ESCENA V

Parte remota cercana al mar. Vista a lo lejos del Palacio de Elsinore.

(Entran el Espectro y Hamlet.)

HAMLET.—¿Adónde me llevas? No pienso seguir.

ESPECTRO.—Escúchame.

HAMLET.—Habla.

ESPECTRO.—Se acerca la hora en que he de entregarme al tormento de las llamas sulfúreas.

HAMLET.—¡Ah, pobre ánima!

ESPECTRO.—No me compadezcas, sino presta oído atento a lo que voy a revelarte.
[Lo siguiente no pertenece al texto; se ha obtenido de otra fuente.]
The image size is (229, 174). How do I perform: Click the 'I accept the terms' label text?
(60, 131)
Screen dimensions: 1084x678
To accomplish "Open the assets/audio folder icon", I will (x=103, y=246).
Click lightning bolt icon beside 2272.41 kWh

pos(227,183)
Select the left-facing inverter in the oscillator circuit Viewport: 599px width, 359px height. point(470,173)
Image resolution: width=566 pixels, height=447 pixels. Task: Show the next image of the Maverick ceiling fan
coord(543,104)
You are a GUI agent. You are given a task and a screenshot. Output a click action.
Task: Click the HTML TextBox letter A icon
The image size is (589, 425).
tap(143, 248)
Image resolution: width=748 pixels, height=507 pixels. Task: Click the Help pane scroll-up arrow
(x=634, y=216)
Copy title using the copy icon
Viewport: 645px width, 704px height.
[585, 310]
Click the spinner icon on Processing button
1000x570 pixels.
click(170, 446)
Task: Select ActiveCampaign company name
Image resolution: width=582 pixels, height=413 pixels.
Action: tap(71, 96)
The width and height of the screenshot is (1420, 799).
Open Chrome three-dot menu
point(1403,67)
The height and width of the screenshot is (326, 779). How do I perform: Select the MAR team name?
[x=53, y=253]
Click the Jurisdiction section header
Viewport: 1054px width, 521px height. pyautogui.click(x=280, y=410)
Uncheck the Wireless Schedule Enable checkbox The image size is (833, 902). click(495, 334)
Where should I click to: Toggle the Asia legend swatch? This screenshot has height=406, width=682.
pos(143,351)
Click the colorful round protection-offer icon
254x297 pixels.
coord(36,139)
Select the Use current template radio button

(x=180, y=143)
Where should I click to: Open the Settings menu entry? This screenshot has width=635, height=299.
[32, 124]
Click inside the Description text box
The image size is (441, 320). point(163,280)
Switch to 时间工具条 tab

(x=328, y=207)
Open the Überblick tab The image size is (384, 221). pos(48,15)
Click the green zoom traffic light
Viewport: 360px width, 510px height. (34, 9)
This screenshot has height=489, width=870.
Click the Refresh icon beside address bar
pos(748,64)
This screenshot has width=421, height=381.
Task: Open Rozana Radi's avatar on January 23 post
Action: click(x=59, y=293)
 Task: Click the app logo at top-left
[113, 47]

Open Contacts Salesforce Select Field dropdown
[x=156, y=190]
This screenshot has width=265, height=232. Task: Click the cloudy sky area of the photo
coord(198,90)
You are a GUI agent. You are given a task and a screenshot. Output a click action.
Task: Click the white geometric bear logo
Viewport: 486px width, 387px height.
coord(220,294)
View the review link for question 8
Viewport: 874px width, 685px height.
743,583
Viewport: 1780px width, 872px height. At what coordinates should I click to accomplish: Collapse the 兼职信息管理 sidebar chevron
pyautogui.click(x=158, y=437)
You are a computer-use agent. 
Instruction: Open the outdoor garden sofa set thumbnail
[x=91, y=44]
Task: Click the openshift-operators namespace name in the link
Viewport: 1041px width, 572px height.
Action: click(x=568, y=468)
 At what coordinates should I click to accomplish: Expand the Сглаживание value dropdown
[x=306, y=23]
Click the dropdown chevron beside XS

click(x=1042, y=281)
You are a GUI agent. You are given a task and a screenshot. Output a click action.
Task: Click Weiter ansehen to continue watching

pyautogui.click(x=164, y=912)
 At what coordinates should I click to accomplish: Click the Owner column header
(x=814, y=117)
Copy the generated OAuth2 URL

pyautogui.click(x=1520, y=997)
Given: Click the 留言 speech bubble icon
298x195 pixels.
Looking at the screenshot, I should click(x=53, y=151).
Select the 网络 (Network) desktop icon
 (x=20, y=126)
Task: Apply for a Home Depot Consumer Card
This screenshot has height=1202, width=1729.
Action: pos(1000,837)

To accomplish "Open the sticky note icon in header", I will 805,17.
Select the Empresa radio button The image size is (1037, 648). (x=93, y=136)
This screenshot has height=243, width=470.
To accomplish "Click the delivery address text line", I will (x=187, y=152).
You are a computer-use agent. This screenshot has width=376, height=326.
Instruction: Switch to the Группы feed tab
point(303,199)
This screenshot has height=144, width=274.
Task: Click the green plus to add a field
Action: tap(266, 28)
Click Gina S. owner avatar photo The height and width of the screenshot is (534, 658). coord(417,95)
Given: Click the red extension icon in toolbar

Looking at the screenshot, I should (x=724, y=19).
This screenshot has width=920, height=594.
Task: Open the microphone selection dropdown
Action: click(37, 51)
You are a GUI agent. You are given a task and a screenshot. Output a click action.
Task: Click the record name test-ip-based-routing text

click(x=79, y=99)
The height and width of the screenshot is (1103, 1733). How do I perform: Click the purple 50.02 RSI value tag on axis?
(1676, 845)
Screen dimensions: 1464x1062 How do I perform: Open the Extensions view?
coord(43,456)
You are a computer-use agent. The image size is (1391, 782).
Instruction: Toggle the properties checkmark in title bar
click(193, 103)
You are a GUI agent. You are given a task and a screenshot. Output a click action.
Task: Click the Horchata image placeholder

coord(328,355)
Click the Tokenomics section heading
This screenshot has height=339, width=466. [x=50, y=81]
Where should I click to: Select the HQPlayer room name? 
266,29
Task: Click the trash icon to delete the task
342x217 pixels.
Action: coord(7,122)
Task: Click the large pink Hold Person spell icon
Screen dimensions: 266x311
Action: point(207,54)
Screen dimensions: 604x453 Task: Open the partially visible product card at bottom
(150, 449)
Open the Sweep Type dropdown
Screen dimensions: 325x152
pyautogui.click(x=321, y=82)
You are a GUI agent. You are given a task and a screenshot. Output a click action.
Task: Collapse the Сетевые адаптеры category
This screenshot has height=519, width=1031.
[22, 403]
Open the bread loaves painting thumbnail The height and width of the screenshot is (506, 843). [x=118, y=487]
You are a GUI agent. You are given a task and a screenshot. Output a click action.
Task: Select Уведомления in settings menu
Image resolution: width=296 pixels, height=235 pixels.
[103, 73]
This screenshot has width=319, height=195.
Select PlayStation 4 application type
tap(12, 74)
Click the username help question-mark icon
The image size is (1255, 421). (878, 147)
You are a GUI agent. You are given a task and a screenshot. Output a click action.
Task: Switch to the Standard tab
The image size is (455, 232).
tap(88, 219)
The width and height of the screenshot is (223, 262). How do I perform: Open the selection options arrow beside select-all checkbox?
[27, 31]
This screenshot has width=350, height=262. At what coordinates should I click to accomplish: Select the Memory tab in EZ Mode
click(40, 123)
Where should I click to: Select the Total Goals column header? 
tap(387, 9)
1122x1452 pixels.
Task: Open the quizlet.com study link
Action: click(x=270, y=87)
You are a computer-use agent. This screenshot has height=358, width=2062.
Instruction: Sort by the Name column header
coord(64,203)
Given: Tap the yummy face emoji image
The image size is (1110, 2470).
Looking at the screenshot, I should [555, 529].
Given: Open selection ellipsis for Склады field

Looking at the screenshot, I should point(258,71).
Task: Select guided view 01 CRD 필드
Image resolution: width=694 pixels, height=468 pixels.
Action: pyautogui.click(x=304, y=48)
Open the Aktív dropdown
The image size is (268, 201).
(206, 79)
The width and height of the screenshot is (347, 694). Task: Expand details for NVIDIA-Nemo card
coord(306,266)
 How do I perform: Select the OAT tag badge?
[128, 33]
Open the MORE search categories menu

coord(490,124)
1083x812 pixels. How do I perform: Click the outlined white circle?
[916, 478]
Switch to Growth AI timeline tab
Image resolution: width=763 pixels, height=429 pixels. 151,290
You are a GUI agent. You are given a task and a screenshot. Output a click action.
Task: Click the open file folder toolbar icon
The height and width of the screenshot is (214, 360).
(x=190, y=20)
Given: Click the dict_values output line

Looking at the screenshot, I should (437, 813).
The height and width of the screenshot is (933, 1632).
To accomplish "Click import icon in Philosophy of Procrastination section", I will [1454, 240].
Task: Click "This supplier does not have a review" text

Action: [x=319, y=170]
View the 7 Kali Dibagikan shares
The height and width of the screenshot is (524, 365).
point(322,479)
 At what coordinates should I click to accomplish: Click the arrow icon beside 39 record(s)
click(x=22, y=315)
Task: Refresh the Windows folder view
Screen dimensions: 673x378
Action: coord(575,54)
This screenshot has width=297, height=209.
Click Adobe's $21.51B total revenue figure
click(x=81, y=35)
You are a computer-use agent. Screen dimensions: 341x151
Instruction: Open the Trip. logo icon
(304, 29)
HAMLET.—Habla, he de oírte.

ESPECTRO.—Y habrás de vengarme cuando oigas.

HAMLET.—¿Qué?

ESPECTRO.—Soy el alma de tu padre, condenada por un tiempo a vagar en la noche y a ayunar en el fuego por el día mientras no se consuman y purguen los graves pecados que en vida cometí. Si no me hubieran prohibido revelar los secretos de mi cárcel, oirías una historia cuya más leve palabra desgarraría tu alma, te helaría la sangre, como estrellas te haría saltar los ojos de sus órbitas, y erizaría tu liso cabello, poniendo de punta cada pelo, como púas de aterrado puercoespín. Pero esta proclamación del más allá no es para oídos de mortales. ¡Ah, Hamlet, escucha! Si alguna vez quisiste a tu padre…

HAMLET.—¡Santo Dios!

ESPECTRO.—… venga su inmundo y monstruoso asesinato.

HAMLET.—¡Asesinato!

ESPECTRO.—Inmundo asesinato como todos, pero éste harto inmundo, inusitado y monstruoso.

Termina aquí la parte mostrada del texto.